Problem requirements:
The answer should be the lines from the one with "Select the last data point on the line" through the final line of the entries, restated word for word.

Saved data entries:
————

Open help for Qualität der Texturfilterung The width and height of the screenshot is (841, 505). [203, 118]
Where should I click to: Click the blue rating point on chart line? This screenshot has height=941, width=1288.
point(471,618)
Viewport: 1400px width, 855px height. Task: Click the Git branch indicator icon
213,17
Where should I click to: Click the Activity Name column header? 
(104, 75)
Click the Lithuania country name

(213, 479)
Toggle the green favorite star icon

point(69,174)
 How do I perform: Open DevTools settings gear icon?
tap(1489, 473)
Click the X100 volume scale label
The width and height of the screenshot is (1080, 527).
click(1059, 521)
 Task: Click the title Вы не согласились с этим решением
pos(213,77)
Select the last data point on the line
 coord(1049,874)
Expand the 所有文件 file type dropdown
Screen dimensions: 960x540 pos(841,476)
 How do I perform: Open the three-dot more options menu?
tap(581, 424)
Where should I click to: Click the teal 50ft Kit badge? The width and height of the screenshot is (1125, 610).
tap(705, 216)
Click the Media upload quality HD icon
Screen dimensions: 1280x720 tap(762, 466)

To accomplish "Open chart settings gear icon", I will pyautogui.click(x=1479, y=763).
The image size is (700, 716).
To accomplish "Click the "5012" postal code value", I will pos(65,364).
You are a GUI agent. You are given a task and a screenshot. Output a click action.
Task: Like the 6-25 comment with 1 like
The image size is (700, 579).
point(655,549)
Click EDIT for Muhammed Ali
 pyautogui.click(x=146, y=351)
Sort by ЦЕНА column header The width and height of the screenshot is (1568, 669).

————

Expected answer:
Select the last data point on the line
 coord(1049,874)
Expand the 所有文件 file type dropdown
Screen dimensions: 960x540 pos(841,476)
 How do I perform: Open the three-dot more options menu?
tap(581, 424)
Where should I click to: Click the teal 50ft Kit badge? The width and height of the screenshot is (1125, 610).
tap(705, 216)
Click the Media upload quality HD icon
Screen dimensions: 1280x720 tap(762, 466)

To accomplish "Open chart settings gear icon", I will pyautogui.click(x=1479, y=763).
The image size is (700, 716).
To accomplish "Click the "5012" postal code value", I will pos(65,364).
You are a GUI agent. You are given a task and a screenshot. Output a click action.
Task: Like the 6-25 comment with 1 like
The image size is (700, 579).
point(655,549)
Click EDIT for Muhammed Ali
 pyautogui.click(x=146, y=351)
Sort by ЦЕНА column header The width and height of the screenshot is (1568, 669).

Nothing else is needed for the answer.